L’insieme dei pacifisti e dei marciatori della pace si è improvvisamente destato allorché Israele ha deciso di porre fine al bombardamento di missili e mortai provenienti dalla striscia di Gaza, stato a tutti gli effetti, avendo un territorio ed un potere originario, governato da Hamas e nel cui statuto si prevede la fine della presenza dell’entità sionista, con ciò non riconoscendo l’esistenza in diritto dello stato israeliano.
Singolare l’affermazione dei comunicati pacifisti, rivolta allo stato israeliano, circa il sostegno alla prospettiva dei due stati, israeliano e palestinese, allorché Israele riconosce lo stato palestinese ed invece, i palestinesi non riconoscono il diritto d’Israele ad esistere. Giova ricordare che la striscia di Gaza esiste come stato per iniziativa, senza contropartita, d’Israele.
I comunicati pacifisti sottolineano i prezzi e le sofferenze dei cittadini di Gaza, sofferenze e morti causate, gli inviati ONU hanno testimoniato, dalla strategia di Hamas di nascondere armi nei luoghi sensibili, case private, ospedali e scuole, trasformando i palestinesi in scudi umani. Di questo e delle sofferenze patite da bambini e donne israeliane, costretti, da anni, a correre spesso nei rifugi per evitare le bombe di Hamas, non troviamo traccia nei documenti dei pacifisti, tenuta presente la limitatezza informativa personale.
Non possiamo tacere il silenzio di certi ambienti sull’annessione della Crimea e connessa guerra civile in Ucraina, siamo al centro dell’Europa a due passi da noi; non pensiamo ad un filosovietismo di ritorno, ma, se ricordiamo la collaborazione combattente di molti ucraini a fianco dei nazifascisti, per onestà intellettuale, del pari si comportarono i palestinesi.

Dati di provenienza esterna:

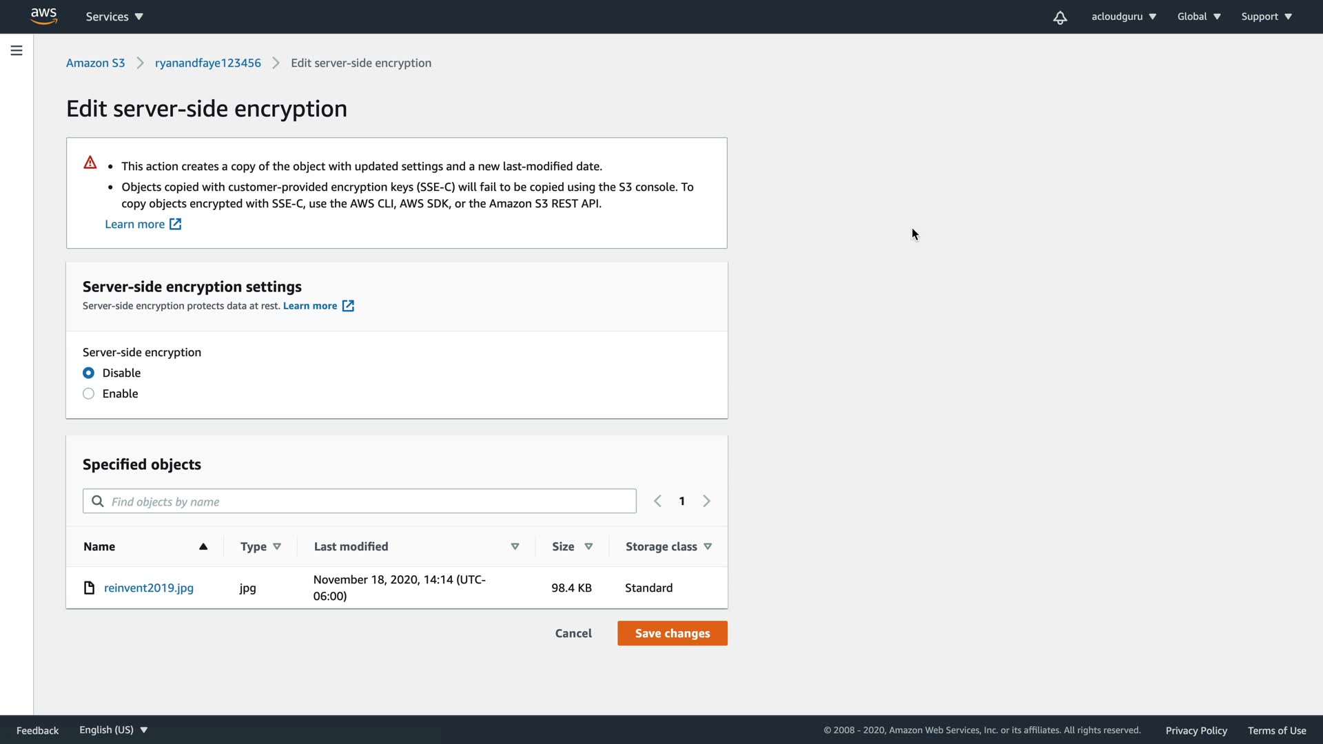Expand the Services dropdown menu
Viewport: 1323px width, 744px height.
tap(114, 17)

Per quanto sopra e salva prova contraria, ma il caso della flotilla la dice lunga, considerato lo stato di guerra dell’area da oltre sessant’anni, solo Egitto e Giordania hanno riconosciuto Israele firmando la pace, i comunicati dei pacifisti e dei marciatori della pace evidenzierebbero un profilo di parzialità difficilmente superabile. L’antisionismo è un ottimo veicolo per l’antisemitismo, su questo, storicamente, l’Italia non avrebbe tutte le carte in regola: ricordiamo, esempio minimo, come un anno addietro, il 25 Aprile, l’ANPI non ha voluto la bandiera della Brigata Ebraica, cinquemila giovani ebrei volontari che, nel ’44/’45, combatterono, molti morirono, in Italia per liberarci dai nazifascisti.
p. s. Avrei letto circa l’adesione di scuole alle marce della pace: la scuola ha il dovere di rispettare la coscienza morale e civile dell’utenza, trattandosi prevalentemente di minori, delle famiglie.